Task requirements: Within the records that follow, find every line containing the string "will". Copy those lines.
Top of Records to process
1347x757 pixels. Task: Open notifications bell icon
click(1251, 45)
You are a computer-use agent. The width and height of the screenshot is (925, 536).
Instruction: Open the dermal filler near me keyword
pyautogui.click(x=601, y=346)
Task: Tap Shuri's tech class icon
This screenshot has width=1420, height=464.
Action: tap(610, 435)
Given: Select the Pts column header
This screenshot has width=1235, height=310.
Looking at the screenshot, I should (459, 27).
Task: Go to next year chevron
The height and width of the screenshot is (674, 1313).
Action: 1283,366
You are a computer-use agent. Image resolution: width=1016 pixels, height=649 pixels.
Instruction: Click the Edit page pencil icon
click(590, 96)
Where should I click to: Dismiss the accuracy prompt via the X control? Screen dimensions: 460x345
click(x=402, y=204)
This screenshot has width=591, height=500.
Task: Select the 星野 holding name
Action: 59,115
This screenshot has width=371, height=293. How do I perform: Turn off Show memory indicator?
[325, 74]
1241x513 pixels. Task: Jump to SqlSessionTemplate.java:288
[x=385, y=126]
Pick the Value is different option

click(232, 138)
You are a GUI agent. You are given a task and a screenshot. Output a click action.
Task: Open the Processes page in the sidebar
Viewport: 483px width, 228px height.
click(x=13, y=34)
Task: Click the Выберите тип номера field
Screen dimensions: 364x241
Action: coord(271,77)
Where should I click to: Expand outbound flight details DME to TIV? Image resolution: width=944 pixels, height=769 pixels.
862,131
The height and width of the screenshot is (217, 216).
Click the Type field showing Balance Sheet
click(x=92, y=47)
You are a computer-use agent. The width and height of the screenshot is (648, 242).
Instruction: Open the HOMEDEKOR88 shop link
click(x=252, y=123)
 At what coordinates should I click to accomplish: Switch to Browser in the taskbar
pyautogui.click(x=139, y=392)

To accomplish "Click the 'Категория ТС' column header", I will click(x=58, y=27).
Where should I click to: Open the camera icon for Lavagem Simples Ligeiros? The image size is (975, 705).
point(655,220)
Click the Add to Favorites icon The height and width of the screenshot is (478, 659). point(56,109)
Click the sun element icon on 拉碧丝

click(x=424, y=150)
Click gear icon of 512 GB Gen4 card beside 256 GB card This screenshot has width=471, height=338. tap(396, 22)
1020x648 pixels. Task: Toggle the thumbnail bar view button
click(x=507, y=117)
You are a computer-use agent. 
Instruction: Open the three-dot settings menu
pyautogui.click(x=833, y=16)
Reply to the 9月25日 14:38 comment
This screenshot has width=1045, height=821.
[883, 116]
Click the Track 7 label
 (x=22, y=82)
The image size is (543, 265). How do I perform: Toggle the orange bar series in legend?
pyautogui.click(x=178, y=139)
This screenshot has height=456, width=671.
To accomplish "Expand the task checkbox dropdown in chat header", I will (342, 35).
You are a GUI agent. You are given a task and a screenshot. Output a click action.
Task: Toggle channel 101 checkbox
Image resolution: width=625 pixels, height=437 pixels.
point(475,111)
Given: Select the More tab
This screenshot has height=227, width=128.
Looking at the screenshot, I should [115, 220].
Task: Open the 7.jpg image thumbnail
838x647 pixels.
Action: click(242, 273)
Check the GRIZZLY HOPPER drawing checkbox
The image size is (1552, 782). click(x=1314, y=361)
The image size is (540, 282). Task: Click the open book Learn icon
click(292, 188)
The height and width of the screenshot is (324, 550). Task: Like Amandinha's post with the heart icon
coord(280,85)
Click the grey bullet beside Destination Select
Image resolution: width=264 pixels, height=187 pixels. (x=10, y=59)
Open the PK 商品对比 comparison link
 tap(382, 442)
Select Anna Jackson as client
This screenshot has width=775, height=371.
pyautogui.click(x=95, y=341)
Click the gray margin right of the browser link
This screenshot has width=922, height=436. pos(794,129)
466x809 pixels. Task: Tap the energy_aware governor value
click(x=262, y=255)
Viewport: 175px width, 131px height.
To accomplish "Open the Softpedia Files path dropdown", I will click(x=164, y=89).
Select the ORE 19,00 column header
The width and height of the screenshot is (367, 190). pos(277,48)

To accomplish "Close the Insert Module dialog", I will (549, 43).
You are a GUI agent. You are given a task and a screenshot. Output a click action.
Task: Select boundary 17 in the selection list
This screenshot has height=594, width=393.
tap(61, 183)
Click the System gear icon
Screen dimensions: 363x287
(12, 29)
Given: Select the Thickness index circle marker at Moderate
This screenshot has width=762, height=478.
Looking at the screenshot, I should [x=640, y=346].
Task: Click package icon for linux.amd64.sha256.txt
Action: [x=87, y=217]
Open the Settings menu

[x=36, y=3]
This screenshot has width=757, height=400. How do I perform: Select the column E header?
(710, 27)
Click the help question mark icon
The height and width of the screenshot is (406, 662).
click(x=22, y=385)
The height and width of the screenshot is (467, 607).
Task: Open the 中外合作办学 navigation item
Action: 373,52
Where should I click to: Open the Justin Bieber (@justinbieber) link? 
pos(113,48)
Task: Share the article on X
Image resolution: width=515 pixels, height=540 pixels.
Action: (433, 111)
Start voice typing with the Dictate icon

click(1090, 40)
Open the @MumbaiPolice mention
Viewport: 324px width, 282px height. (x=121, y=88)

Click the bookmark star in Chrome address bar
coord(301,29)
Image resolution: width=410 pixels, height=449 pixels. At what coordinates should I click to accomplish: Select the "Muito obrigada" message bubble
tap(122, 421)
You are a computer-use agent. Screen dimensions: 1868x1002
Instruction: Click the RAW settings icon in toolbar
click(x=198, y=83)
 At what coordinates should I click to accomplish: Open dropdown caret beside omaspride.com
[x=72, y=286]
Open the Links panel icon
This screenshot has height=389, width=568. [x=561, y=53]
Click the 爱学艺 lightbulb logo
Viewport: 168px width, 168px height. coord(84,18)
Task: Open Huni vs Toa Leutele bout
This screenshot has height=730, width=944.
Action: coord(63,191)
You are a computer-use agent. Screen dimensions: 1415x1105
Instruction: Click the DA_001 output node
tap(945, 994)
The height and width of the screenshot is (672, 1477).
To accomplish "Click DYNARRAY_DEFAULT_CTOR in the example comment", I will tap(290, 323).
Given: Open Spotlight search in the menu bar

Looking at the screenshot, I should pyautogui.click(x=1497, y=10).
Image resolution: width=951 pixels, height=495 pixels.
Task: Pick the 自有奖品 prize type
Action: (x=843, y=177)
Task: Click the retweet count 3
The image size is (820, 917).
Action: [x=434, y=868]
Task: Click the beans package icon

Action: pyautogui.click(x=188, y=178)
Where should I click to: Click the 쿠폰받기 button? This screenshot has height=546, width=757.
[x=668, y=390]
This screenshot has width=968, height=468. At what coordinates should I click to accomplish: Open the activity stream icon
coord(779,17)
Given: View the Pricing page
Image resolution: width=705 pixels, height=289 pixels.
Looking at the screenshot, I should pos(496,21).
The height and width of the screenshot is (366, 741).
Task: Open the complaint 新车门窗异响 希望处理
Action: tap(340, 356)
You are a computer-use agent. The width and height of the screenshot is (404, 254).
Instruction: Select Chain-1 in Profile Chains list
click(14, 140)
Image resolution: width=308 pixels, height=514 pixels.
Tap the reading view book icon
Bottom of Records to process
Solved exercise:
To accomplish "Click the 'Категория ТС' column header", I will click(x=58, y=27).
To accomplish "Expand the task checkbox dropdown in chat header", I will (342, 35).
To accomplish "Open the Softpedia Files path dropdown", I will click(x=164, y=89).
To accomplish "Close the Insert Module dialog", I will (549, 43).
To accomplish "Click DYNARRAY_DEFAULT_CTOR in the example comment", I will tap(290, 323).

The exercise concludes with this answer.